Halloween vira "carnaval de protesto"

Nem começou a festa ainda, mas as fantasias já estão rasgadas. Nunca houve um Halloween tão político quanto este nesta cidade. Na noite de sábado, um dia antes dos desfiles e dos bailes oficiais, eu rodei o East e o West Village, Tribeca e o Soho e vi cenas que em duas décadas e meia jamais havia visto. Este Halloween se tornou um "carnaval de protesto" e está sendo usado pelos democratas, assim como pelos republicanos, como propagandas ambulantes.

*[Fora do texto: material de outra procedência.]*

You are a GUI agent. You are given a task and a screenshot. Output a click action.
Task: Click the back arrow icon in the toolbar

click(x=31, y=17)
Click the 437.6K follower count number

Muitas vezes a coisa termina em confusão e, numa cena perto da Saint Mark's Place (marco da contracultura das décadas de 60 e 70), houve um tumulto que resultou em pancadaria. "São esses "bridge and tunnel people" [pessoal que vem pelo Holland e Lincoln Tunnel, de Nova Jersey, literalmente, a dez minutos da ilha de Manhattan] nos provocar, usando máscaras de George W Bush e nos chamando de homossexuais." Muita gente se fantasiava, anteontem, com máscara do ex-ditador iraquiano Saddam Hussein e cartazes dizendo "Elect me" (elejam-me), e outros se vestiam de mísseis com dizeres "We are the weapons of mass destruction" (nós somos as armas de destruição em massa).

Muitos Osamas bin Ladens pelas ruas, muita gente com a máscara de Michael Moore, e muito republicano (quem diria?) xingando-os, enquanto desfilavam pela Bleeker Street ou mesmo pela Union Square. Foi na verdade a primeira vez que eu notei que em Nova York existem seres republicanos e que não vêm de Nova Jersey. São moradores e nativos.

Bate-boca
Entabulando conversa com um deles, no prédio onde moro, procurei ouvi-lo: "Vou votar em Bush porque tenho medo de mudanças. Não tivemos mais nenhum ataque doméstico desde o 11 de Setembro [2001]". "Mas o que o senhor me diz sobre o equivoco de invadir o Iraque e a morte de 100 mil civis iraquianos?", perguntei. "Acho que temos de tomar todas as precauções possíveis..." No meio de sua resposta, o saguão do prédio começou a se encher, e as pessoas, ouvidos atentos, se intrometeram na hora.

"O que ele está dizendo é um absurdo. Tenho vergonha de ser do mesmo país que você", berrava, literalmente, uma senhora de uns 60 ou 70 anos, com um back up de adolescentes vestidos como se estivessem vindo de um concerto de rock da década em que guerra era uma palavra do passado e paz não era somente uma utopia, mas era a ordem do dia. Sábado foi somente o ensaio. Faltava ver o que a festa/protesto de ontem nos traria. Eu iria para Williamsburg e para Dumbo, os bairros de Brooklyn mais, digamos, "artísticos".

Queria ver qual seria a fantasia deles ou se simplesmente estariam olhando para o skyline de Manhattan com aquele famoso efeito de distanciamento brechtiano, chacoalhando as cabeças, o que, aliás, vem a ser muito saudável numa hora dessas.

Estamos em plena TPM da terça-feira que vem. Vai ser um deus-nos-acuda.